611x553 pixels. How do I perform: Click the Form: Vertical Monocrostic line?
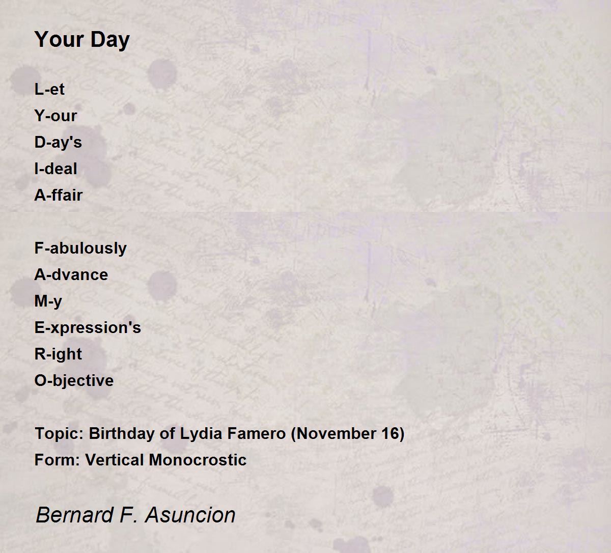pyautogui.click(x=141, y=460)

####

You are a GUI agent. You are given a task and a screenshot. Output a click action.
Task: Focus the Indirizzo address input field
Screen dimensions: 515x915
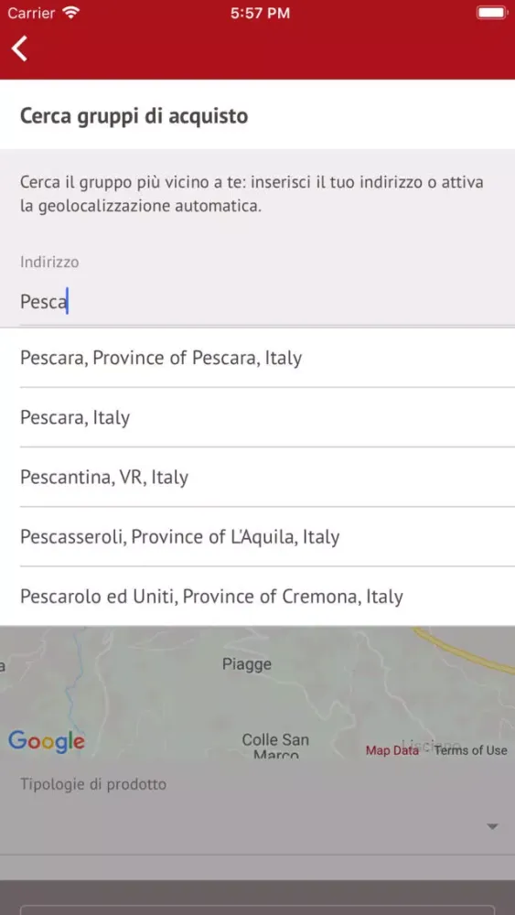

####

Task to complete: Your answer should consist of the lines from the line with "Task: Focus the Indirizzo address input field" to the line with "Screen dimensions: 515x915" above, repeated exactly, both ends included.

Output for this exercise:
Task: Focus the Indirizzo address input field
Screen dimensions: 515x915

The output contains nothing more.